## RECORDS PROVIDED

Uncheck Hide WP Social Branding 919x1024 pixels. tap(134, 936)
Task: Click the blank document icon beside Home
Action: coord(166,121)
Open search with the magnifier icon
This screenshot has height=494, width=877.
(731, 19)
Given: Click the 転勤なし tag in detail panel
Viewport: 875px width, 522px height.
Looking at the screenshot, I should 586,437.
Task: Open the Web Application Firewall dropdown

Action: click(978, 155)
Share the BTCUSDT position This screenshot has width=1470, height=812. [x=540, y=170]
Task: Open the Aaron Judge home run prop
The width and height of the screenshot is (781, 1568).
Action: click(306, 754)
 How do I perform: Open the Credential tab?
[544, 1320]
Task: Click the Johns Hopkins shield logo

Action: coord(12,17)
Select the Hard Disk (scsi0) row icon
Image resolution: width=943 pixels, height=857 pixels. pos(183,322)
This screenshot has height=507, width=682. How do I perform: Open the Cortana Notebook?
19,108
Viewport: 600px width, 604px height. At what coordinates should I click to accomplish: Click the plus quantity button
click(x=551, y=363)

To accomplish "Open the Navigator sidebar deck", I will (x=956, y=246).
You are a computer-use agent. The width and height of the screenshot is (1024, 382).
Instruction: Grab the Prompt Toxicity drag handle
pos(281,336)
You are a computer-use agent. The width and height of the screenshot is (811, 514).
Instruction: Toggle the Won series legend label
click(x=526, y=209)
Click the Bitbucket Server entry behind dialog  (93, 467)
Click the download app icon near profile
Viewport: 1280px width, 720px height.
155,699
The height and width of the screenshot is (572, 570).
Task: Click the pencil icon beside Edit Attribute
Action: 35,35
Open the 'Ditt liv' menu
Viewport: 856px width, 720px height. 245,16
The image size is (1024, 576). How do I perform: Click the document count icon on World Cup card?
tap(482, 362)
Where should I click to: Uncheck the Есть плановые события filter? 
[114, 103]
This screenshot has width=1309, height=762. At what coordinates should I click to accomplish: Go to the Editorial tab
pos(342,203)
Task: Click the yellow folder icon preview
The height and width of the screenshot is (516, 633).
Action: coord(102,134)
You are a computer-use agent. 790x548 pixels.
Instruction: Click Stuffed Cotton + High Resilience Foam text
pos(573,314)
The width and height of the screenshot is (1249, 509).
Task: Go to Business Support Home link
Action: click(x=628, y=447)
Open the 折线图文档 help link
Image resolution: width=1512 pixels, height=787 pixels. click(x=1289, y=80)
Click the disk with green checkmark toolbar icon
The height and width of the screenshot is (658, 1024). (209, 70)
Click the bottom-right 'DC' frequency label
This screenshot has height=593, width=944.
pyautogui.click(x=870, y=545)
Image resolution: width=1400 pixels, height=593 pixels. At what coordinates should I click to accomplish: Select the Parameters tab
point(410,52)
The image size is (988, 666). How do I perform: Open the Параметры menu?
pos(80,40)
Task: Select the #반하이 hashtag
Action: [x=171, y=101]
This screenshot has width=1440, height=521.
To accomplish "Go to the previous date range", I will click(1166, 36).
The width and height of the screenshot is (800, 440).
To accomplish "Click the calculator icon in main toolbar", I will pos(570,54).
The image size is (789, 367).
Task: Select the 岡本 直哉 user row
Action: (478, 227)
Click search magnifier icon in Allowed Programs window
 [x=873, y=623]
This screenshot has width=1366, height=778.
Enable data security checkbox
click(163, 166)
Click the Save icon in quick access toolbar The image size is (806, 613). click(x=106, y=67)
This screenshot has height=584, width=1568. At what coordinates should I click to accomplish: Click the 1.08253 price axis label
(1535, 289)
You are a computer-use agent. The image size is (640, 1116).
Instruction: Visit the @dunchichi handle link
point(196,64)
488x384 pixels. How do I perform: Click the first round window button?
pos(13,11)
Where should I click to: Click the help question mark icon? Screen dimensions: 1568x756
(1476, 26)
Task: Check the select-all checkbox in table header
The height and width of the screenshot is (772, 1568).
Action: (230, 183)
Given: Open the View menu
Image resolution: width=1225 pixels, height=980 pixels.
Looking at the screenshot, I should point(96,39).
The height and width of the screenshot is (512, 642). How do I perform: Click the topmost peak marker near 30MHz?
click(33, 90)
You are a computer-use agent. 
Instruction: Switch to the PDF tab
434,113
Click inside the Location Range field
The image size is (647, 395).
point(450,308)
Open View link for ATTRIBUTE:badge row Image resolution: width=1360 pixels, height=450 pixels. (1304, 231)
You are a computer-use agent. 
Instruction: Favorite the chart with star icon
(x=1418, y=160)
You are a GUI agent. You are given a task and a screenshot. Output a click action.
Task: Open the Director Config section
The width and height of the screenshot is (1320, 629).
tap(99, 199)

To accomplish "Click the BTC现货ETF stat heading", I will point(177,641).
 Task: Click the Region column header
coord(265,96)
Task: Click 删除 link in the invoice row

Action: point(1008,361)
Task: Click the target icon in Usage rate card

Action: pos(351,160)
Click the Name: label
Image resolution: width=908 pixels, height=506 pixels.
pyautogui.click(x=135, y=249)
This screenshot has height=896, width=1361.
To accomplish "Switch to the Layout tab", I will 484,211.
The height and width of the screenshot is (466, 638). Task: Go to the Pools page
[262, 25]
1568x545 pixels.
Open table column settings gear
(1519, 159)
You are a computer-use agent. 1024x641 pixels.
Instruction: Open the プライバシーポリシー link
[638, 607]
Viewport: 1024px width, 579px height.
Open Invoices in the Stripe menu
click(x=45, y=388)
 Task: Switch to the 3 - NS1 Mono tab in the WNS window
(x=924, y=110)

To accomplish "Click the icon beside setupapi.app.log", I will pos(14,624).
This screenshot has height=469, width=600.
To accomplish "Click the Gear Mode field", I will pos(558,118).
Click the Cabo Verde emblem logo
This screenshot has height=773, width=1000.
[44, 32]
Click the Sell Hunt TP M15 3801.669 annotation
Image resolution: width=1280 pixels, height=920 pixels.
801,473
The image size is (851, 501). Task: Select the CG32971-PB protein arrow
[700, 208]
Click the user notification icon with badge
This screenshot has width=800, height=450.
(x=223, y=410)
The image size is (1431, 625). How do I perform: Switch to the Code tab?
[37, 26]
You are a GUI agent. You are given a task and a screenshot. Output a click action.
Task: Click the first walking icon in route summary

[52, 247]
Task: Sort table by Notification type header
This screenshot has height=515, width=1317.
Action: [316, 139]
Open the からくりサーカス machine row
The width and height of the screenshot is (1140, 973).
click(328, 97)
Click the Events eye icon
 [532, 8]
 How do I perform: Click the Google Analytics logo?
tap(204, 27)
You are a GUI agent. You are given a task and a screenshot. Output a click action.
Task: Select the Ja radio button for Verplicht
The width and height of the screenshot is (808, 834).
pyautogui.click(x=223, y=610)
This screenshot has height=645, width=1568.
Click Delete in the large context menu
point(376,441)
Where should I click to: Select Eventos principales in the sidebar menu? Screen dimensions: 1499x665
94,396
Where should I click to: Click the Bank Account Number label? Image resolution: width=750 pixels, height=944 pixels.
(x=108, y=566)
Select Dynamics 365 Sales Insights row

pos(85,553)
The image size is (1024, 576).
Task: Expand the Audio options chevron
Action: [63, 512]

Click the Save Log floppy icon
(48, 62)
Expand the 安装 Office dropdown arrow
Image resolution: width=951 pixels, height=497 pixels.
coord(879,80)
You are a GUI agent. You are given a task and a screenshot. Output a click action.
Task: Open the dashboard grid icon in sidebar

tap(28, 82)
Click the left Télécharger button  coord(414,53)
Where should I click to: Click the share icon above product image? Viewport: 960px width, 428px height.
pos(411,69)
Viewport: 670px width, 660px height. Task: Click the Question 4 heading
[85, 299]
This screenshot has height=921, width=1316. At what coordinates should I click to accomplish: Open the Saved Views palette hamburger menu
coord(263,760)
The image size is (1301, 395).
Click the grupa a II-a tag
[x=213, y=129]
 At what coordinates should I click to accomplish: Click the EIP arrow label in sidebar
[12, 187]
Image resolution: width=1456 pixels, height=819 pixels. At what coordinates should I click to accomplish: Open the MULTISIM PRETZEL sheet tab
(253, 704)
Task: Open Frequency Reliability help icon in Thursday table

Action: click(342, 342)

## AIM OF THE TASK
The answer must hold only the lines from the first line of the data through the line bearing "is (811, 514).", returned exactly.

## REPLY TO THE EXERCISE
Uncheck Hide WP Social Branding 919x1024 pixels. tap(134, 936)
Task: Click the blank document icon beside Home
Action: coord(166,121)
Open search with the magnifier icon
This screenshot has height=494, width=877.
(731, 19)
Given: Click the 転勤なし tag in detail panel
Viewport: 875px width, 522px height.
Looking at the screenshot, I should 586,437.
Task: Open the Web Application Firewall dropdown

Action: click(978, 155)
Share the BTCUSDT position This screenshot has width=1470, height=812. [x=540, y=170]
Task: Open the Aaron Judge home run prop
The width and height of the screenshot is (781, 1568).
Action: click(306, 754)
 How do I perform: Open the Credential tab?
[544, 1320]
Task: Click the Johns Hopkins shield logo

Action: coord(12,17)
Select the Hard Disk (scsi0) row icon
Image resolution: width=943 pixels, height=857 pixels. pos(183,322)
This screenshot has height=507, width=682. How do I perform: Open the Cortana Notebook?
19,108
Viewport: 600px width, 604px height. At what coordinates should I click to accomplish: Click the plus quantity button
click(x=551, y=363)

To accomplish "Open the Navigator sidebar deck", I will (x=956, y=246).
You are a computer-use agent. The width and height of the screenshot is (1024, 382).
Instruction: Grab the Prompt Toxicity drag handle
pos(281,336)
You are a computer-use agent. The width and height of the screenshot is (811, 514).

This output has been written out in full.